Later in “Sanctuary”, Bill wrote:
I used to wonder why civilizations fell. No longer. I see it now before my eyes, every day. Civilizations do not fall because the Barbarians storm the walls. The forces of civilization are far too powerful, and those of barbarism far too weak, for that to happen.
Civilizations fall because the people inside the Sanctuary throw open the gates.
The most crucial battle to be fought, in the fight for this magnificent, life-affirming, fragile civilization of ours, is the battle to win hearts and minds — beginning, most importantly of all, with our own. If we fail in that endeavor, all may well be lost. But if we can find it within us to succeed, then I believe no enemy from without, however vicious and determined, can long endanger this outpost of sanity and decency that so many of us are so fortunate to call home.
* UPDATE 2009-09-08: Sadly, “Sanctuary” appears to have been a casualty of Bill’s move to pajamasmedia.com. I’ve updated the above links to point to where the essay should be — and, I hold out hope, will be someday — but for now the text of it is missing in action, and can only be found in the print edition of Bill’s excellent “Silent America” essay collection (which I can’t possibly recommend highly enough).
One important thing I’ve been meaning to do, and had originally planned to get to in due course while telling my own story, has been pointing out some of the absolute best stuff I’ve had the pleasure of reading in the past few years — on topics ranging from the 9/11 attacks and the War on Terror, to the economics and politics of liberty, to the characteristically American way of life and its critics and ideological opponents foreign and domestic.

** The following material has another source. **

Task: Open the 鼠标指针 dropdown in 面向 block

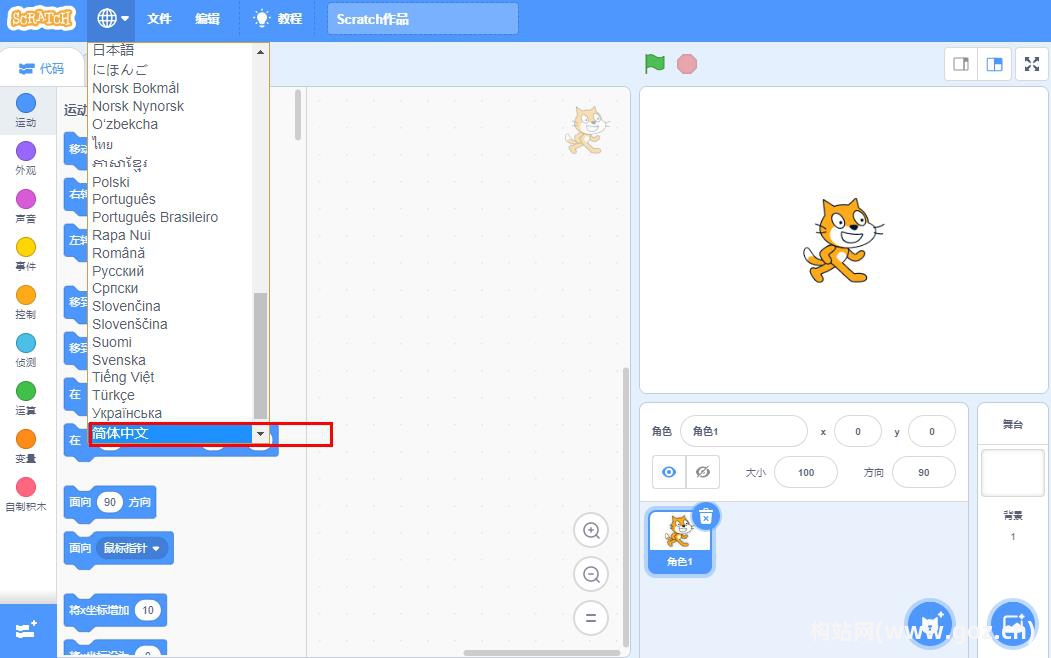Action: point(129,548)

I’m now thinking I’m going to try to get to that sooner rather than later, since it’s become clear that it may otherwise take an indeterminate amount of time for me to get around to it if I stick to strict chronological order. We face serious dangers to our culture and way of life now, and I think we desperately and urgently need an attitude change if we’re going to have hope of successfully tackling them.
So far I’ve been quietly stocking my sidebar with top-level links to sites that I feel especially merit readers’ attention, but I haven’t yet written much of anything about them beyond the brief descriptive comments I placed beside the links. It’s my intention to now begin assembling, and soon post, a “top however-many-it-takes” recommended reading/listening list — which at this point will involve sifting through a few years’ worth of browser bookmarks and jotted-down reading notes to make sure I don’t miss anything important…
Meanwhile, I’ll start with a positively easy first recommendation: If you haven’t already read every bit of Bill Whittle’s work, I can only say that you are missing out tremendously — by all means head over to his site and choose any essay at random from his “Silent America” series. (I hope to write more about specific pieces among them in the not too distant future.) Or, go straight to Bill’s most recent piece, “Tribes” (link updated 2009-10-13), which I pointed out when he posted it back in September, and which I just had the supreme pleasure of re-reading again with fresh eyes. No writer I have yet encountered speaks so eloquently or clearly about the American idea and way of life, and why they are every bit worth risking one’s life and security to defend and preserve. Bill lifted me up from the depths of despair when I needed it most, and for that I will be forever and gratefully in his debt. I can’t speak to whether his arguments would be persuasive to someone coming from a strongly different ideological bent, but I would certainly recommend his work as offering some of the most coherently presented and meritorious advocacy in favor of the American path in general and our present course in particular. I urge anyone who may be undecided on such matters and open to considering a different point of view to give audience to Bill’s ideas and expression of them. In my at least somewhat humble opinion, one’s time can hardly be better spent.